Collected data:

**********

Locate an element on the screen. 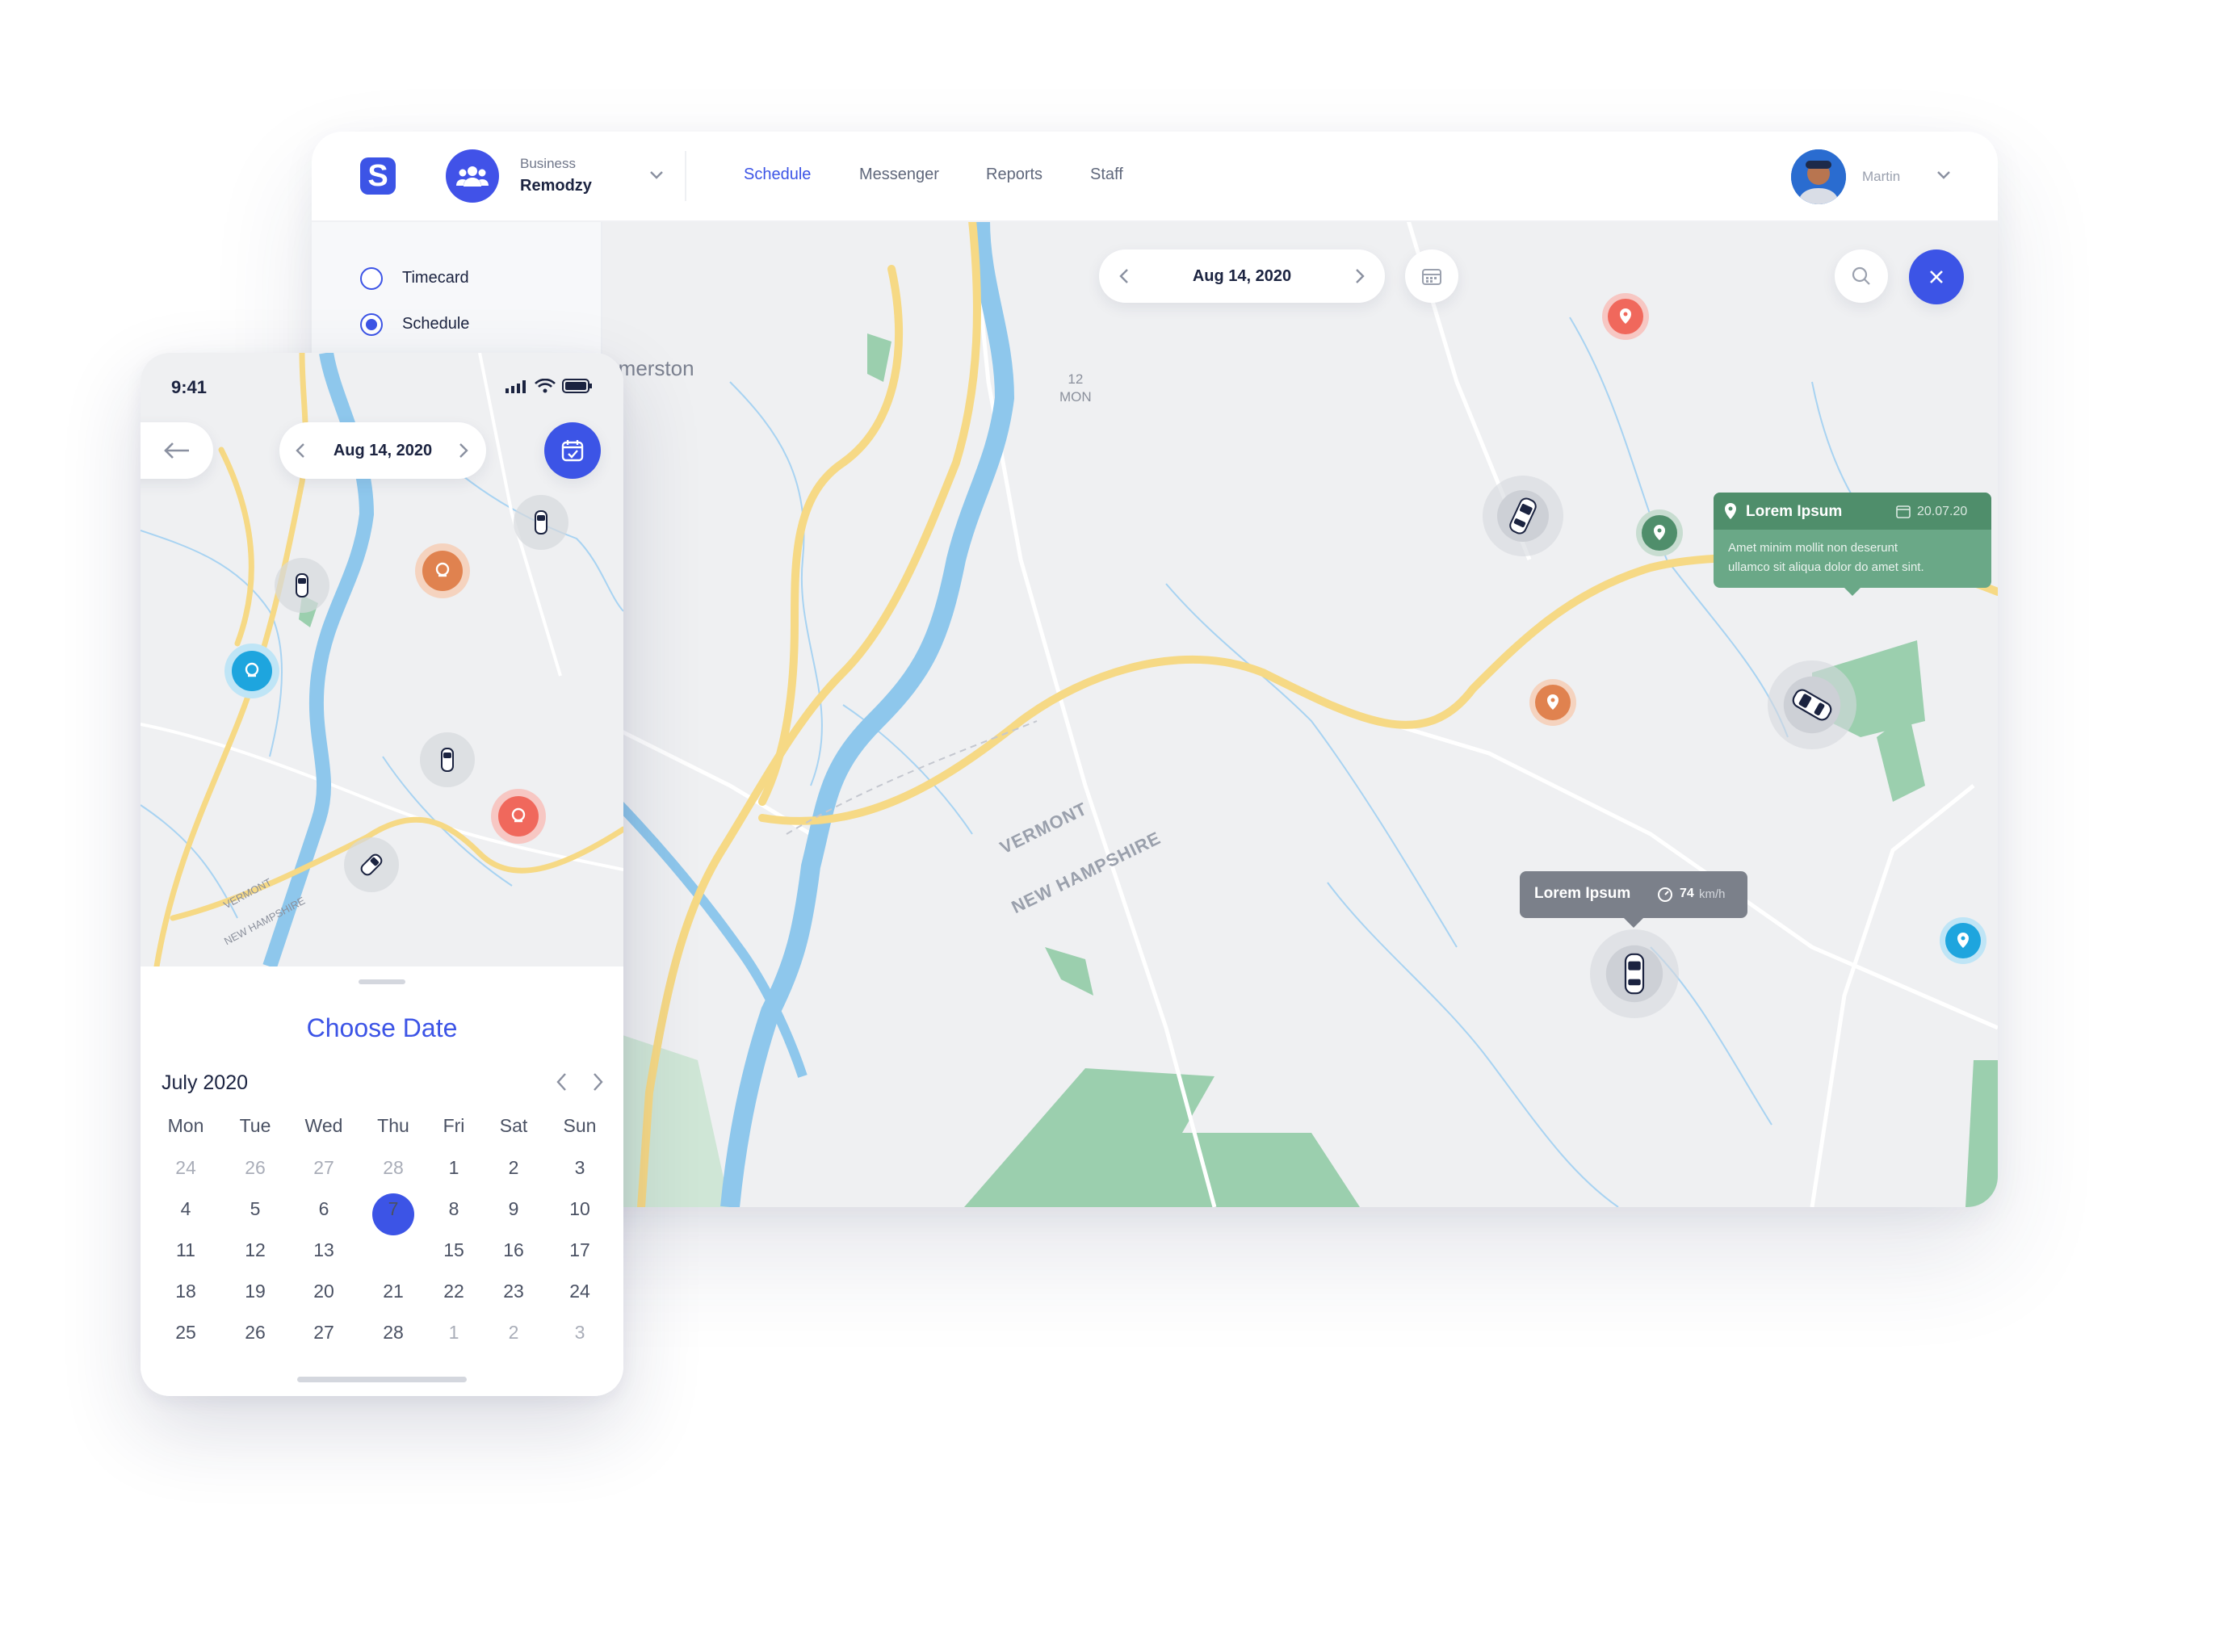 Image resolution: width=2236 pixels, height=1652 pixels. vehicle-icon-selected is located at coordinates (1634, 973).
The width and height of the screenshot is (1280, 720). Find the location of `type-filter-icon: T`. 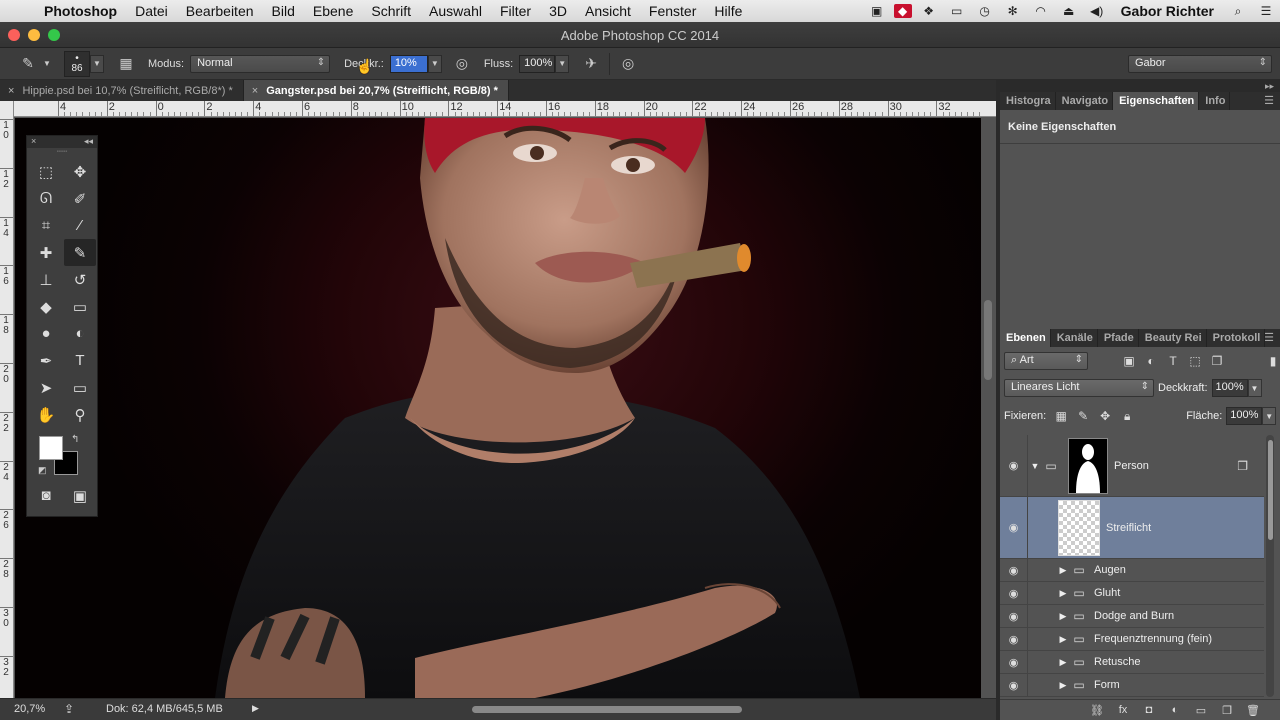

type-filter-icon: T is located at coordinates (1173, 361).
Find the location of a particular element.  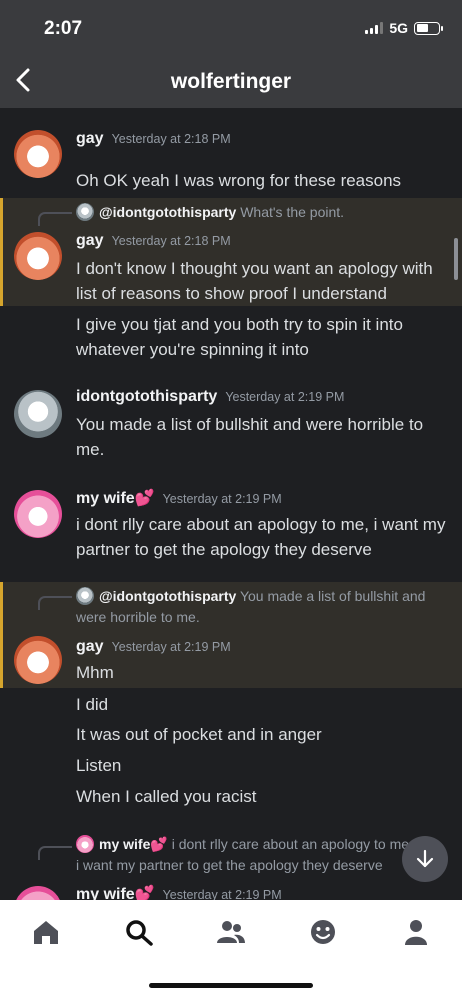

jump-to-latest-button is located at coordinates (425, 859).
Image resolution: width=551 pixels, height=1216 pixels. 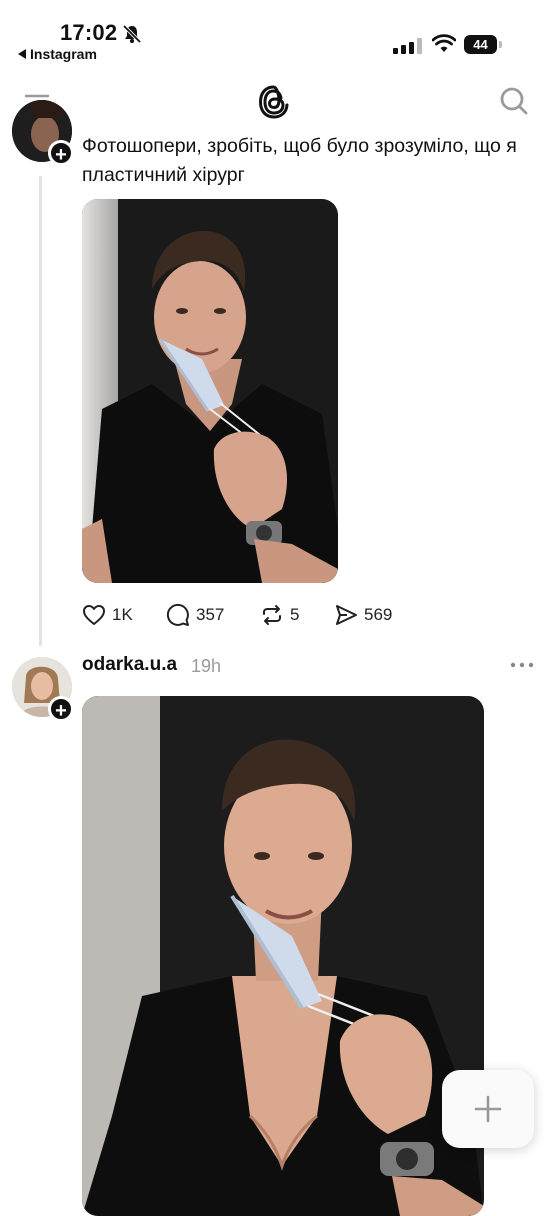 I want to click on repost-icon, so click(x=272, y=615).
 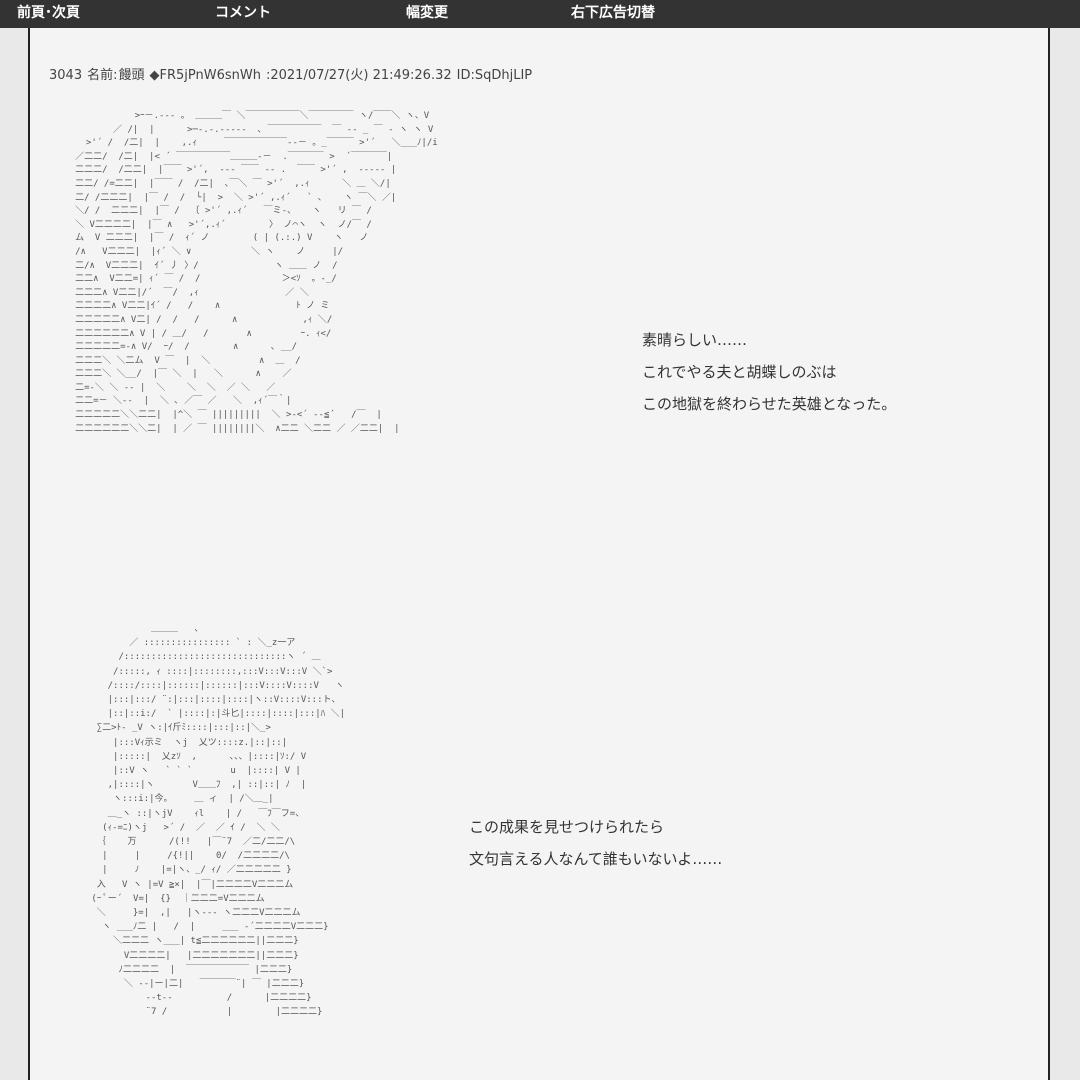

**********

EXERCISE PROMPT: Rewrite the items from the line that contains "The width and" through the line that contains "jump-to-latest-button is located" as a two-column CSV with the headers item_text and answer. Give one row per item, put each field in quotes, replace line breaks with spaces, and omit the pictures.

EXERCISE SOLUTION:
item_text,answer
"The width and height of the screenshot is (1280, 720). Find the location of `type-filter-icon: T`.","type-filter-icon: T is located at coordinates (1173, 361)."
"Find the location of a particular element.","jump-to-latest-button is located at coordinates (425, 859)."